The following article by ACA CEO Peg Smith* appeared in USA TODAY on February 1 and 4, 2013.

What is the path to innovation — spending alone time in a seat or actively engaging in learning that helps one become adaptive, ambiguity-able, and alert? What will help create tomorrow’s innovators? One thing is clear: We will need innovators. Maybe we should spend as much time considering how we develop innovators as we do graduates. I believe a balanced approach is imperative — to life and to education.

Robert C. Pianta, PhD, found that fifth graders spend 90 percent of their time in their seats listening or working alone (Bromley, 2007). That statement seems counterintuitive to what we know about child and brain development. If play is a form of invention, and invention seeds innovation, where does active learning take place today? Where are the safe places that young people can experience risk taking, explore new activities, and gain new skills while exercising their natural curiosity to learn? Where can children enjoy lessons that are experiential and relevant to their social, emotional, physical, and cognitive development?

I believe, absent of positive play, we are seeing children manifest social and emotional behaviors that are developmentally underdeveloped. They are not prepared to work with others or participate successfully outside of the family unit. They have not learned to manage conflict or solve problems in cooperation with others. Yet, maybe most disturbing, they have not had a chance to exercise their creative and innovative muscles — the opportunities to make mistakes, reflect, persist, and survive setbacks or defeat. This is the “grit” discussed by many, including Paul Tough, author of How Children Succeed: “Overcoming adversity is what produces character. And character, even more than IQ, is what leads to real and lasting success” (2012).
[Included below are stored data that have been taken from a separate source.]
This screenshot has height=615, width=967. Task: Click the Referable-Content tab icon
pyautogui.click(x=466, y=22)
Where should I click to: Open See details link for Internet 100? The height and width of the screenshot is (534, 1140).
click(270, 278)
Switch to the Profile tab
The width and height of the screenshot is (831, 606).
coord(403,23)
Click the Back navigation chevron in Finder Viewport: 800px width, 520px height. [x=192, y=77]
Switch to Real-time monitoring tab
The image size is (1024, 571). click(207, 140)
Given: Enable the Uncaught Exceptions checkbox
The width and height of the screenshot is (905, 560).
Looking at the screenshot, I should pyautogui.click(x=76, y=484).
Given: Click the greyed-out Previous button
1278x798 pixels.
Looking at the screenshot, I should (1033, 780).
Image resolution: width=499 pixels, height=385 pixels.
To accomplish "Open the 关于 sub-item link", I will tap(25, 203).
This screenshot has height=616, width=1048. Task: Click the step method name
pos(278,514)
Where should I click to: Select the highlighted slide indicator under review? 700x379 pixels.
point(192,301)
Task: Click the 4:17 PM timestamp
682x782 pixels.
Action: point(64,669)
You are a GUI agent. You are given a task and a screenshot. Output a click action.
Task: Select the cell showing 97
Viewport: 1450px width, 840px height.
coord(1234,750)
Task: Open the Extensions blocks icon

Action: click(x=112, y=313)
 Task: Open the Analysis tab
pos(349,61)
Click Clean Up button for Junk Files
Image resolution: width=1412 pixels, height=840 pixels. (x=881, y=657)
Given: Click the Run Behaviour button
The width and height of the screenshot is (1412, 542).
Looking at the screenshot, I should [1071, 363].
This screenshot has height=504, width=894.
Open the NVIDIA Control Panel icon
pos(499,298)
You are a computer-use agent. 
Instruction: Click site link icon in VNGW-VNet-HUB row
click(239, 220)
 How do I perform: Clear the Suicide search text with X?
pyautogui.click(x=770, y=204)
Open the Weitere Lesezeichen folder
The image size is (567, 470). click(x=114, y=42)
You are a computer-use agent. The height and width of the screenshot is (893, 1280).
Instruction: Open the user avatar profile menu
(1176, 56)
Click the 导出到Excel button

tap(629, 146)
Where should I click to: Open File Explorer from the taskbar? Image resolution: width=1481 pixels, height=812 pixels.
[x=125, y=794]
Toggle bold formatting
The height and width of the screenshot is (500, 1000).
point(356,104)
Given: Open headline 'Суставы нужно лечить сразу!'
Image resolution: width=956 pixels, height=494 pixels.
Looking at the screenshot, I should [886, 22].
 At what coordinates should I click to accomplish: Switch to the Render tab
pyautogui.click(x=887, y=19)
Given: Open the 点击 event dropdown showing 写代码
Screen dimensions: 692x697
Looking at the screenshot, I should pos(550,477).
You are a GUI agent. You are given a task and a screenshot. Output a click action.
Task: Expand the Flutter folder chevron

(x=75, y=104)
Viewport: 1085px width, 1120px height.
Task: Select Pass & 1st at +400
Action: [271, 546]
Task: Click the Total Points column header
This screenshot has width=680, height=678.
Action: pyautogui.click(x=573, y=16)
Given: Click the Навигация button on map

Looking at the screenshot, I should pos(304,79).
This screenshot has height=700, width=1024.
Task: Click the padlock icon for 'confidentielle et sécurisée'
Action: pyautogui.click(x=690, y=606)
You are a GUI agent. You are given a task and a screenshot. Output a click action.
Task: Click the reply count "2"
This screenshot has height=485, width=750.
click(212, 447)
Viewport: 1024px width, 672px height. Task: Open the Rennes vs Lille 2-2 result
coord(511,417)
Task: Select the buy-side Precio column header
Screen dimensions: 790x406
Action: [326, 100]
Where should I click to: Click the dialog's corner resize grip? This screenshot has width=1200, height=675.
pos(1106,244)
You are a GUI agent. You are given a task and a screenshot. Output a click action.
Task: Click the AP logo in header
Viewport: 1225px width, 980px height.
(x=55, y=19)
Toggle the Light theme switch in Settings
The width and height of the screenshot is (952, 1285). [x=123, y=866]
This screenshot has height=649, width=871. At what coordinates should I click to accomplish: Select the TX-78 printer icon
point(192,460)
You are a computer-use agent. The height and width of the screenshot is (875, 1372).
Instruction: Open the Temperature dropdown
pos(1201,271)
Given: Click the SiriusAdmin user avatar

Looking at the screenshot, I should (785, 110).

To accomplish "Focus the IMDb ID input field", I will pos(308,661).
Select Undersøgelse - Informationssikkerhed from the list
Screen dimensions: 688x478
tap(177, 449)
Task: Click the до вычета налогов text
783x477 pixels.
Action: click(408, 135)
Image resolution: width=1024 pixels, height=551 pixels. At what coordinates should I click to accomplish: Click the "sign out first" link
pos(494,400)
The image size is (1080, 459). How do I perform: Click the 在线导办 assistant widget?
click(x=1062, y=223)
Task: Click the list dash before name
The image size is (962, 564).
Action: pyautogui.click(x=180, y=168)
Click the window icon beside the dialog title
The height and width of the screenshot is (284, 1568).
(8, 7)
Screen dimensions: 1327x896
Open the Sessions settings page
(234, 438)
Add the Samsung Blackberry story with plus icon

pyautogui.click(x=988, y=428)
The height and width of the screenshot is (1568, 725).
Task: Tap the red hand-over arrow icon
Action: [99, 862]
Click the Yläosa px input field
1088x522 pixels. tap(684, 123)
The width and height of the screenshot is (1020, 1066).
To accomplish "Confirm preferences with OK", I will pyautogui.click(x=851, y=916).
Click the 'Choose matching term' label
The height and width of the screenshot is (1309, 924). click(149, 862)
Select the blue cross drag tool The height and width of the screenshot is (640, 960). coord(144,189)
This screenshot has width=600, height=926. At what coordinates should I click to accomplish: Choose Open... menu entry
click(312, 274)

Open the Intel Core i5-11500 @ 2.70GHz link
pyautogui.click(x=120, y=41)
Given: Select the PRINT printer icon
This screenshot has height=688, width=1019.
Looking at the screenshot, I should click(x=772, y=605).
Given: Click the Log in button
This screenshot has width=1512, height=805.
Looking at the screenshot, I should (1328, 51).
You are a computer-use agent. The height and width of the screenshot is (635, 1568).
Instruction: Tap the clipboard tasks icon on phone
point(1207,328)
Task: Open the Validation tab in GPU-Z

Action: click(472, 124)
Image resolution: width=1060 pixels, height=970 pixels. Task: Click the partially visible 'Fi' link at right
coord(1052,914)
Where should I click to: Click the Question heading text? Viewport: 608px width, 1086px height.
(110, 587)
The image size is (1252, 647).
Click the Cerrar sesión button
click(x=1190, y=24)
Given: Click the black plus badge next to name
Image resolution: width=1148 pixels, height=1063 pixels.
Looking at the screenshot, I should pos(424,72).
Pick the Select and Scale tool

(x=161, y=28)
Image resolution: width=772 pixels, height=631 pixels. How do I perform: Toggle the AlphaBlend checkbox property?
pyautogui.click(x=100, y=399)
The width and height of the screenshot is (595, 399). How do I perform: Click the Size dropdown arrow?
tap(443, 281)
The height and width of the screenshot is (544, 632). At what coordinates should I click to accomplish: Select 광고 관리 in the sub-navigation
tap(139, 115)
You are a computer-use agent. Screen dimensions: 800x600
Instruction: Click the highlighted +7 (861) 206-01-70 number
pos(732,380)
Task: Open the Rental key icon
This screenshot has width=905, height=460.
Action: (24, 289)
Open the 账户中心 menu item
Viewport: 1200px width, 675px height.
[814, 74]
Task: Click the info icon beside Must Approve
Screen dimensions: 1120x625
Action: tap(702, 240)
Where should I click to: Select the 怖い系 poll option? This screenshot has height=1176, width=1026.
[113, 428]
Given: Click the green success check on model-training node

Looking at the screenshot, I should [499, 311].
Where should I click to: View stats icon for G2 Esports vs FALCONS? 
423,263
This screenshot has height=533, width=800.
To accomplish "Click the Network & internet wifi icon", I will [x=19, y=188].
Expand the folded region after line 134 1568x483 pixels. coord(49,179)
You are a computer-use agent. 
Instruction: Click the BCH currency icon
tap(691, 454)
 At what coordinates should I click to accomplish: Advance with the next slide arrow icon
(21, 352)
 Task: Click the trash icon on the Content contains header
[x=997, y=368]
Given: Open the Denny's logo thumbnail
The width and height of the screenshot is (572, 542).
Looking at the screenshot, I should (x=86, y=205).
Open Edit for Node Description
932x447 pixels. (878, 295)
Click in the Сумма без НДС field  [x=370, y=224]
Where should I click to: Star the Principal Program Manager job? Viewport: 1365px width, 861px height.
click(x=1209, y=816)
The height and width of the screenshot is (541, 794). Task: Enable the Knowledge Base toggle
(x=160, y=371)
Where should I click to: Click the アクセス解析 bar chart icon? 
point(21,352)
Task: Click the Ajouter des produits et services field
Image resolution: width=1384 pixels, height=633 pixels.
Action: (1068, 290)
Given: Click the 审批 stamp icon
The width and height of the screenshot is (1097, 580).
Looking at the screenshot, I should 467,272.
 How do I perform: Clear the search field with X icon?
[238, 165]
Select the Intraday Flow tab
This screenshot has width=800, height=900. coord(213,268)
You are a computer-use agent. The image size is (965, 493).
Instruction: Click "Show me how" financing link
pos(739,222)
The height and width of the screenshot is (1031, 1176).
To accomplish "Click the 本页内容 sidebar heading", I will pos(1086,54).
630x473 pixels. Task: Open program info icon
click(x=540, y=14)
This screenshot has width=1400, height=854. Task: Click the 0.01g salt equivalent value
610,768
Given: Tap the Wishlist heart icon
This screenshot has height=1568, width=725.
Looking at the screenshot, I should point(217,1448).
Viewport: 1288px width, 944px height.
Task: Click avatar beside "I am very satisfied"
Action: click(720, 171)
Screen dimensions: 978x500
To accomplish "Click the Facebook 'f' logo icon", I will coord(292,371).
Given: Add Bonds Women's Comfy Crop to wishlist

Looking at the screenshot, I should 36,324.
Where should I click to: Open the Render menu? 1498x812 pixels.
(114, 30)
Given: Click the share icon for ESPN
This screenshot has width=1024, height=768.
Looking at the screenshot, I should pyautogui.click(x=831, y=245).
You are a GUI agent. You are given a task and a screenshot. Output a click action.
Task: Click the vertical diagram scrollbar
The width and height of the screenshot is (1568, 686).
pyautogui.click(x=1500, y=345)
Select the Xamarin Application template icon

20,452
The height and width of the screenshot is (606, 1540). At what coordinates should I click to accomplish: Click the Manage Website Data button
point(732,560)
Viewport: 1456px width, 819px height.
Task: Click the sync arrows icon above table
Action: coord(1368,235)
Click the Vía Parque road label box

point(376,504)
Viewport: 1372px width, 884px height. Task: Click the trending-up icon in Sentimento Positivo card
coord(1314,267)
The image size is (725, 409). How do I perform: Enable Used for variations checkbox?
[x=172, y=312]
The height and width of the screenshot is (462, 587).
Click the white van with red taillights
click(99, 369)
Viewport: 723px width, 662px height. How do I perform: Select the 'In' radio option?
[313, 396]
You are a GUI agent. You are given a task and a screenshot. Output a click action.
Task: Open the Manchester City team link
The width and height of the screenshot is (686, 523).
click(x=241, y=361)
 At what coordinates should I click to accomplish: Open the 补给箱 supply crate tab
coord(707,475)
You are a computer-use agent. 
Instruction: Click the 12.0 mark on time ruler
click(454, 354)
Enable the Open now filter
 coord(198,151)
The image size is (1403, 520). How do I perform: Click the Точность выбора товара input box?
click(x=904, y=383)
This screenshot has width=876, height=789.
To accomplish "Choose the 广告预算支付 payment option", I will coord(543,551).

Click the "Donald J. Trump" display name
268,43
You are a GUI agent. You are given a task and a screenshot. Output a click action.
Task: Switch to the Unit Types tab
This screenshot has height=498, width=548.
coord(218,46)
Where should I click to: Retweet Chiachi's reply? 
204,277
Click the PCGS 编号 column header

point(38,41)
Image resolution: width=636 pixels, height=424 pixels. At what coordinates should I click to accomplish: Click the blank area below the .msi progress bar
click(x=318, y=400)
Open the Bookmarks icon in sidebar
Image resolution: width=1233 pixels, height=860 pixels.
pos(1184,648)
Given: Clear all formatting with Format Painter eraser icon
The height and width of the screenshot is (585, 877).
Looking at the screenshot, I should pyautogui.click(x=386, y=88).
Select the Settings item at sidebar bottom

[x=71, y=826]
I believe the camp experience is a classroom without walls that young people deserve and need today. Yet, it is said that the radius of play has shrunk from 1 mile to 500 feet. That time spent outdoors has declined by 50 percent in the last two decades. That by age twenty-one, a young person will have spent 10,000 hours in front of a screen. (It only takes 4,800 hours to acquire a bachelor’s degree.) A balanced approach to childhood will create tomorrow’s innovators. Our new environment is understood, but long-standing, important elements of development must be preserved.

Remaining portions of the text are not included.